Vascular Birth Marks (VBM)

There are many different types of vascular birthmarks. They can be congenital (present at birth) or acquired (formed after birth). VBM vary in size, shape and thickness. Birthmarks are either caused by an abnormality in the blood vessel (vascular malformation) OR from overgrowth of cells that make up the vessel eg haemangioma.

Generally the name given to the birthmark is determined by the type of blood vessel that is abnormal. For example, a capillary vascular malformation is due to malformed dilated capillaries in the skin whereas venous malformations are secondary to abnormal veins. Capillaries are the tiny end vessels that feed into the skin whereas veins are the vessels that take blood away from the skin. Capillary malformations usually appear as superficial flat red or purple skin discoloration whereas venous malformations are deeper and often have a blue hue.

Port wine stains

Port wine stains (PWS) are uncommon vascular malformations. They are characterized by purple or dark red skin and commonly affect one side of the face, frequently with a sharp cut off in the mid-line of the face. These do not reduce in size overtime, and may become thicker and more purple as a child grows older.

Rare syndromes can be associated with some types of vascular birth marks (eg Sturge Weber, Parkes Weber, Klippel-Trenaunay and Proteus syndrome) and for this reason children with complex birthmarks warrant review by a multidisciplinary team of specialist.

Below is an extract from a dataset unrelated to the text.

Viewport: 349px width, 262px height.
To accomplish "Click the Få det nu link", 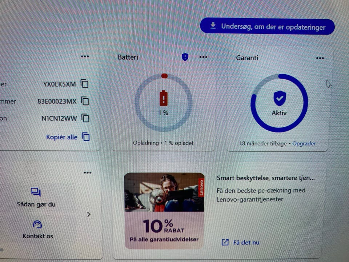I will [246, 242].
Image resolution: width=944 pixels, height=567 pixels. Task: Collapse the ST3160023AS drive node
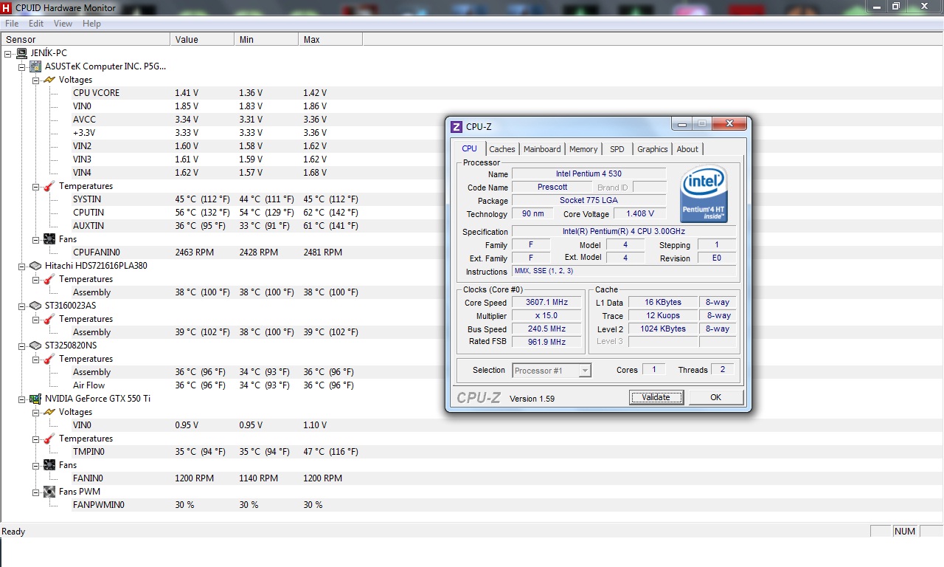click(x=22, y=306)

Vascular laser therapy can improve the appearance of PWS. Treatment prior to school entrance helps children psychologically, and frequently laser treatment is commenced in babies. Improvement by up to 70% can occur after 6 to 10 (sometimes less) sessions of PDL therapy. The midface is often slower to respond to treatment than the outer face and legs do not respond as well as the face.

Haemangiomas

Haemangiomas are not malformations, but rather are due to overgrowth of the cells that make up blood vessels (endothelial cells). These lesions are more common in premature babies and commonly go through a rapid proliferating phase which is followed by regression and involution. 20% involute by 2 years of age, 30% by 3 years, 40% by 4 years and so forth. Care must be taken if haemangiomas are abnormally large, multiple, in unusual sites such as around the eyes, on the genitals or near the wind pipe.

Early specialist intervention is necessary in these cases to prevent avoidable severe complications. Haemangiomas can cause significant psychological distress, but help is readily available from specialists with knowledge in the management of these lesions.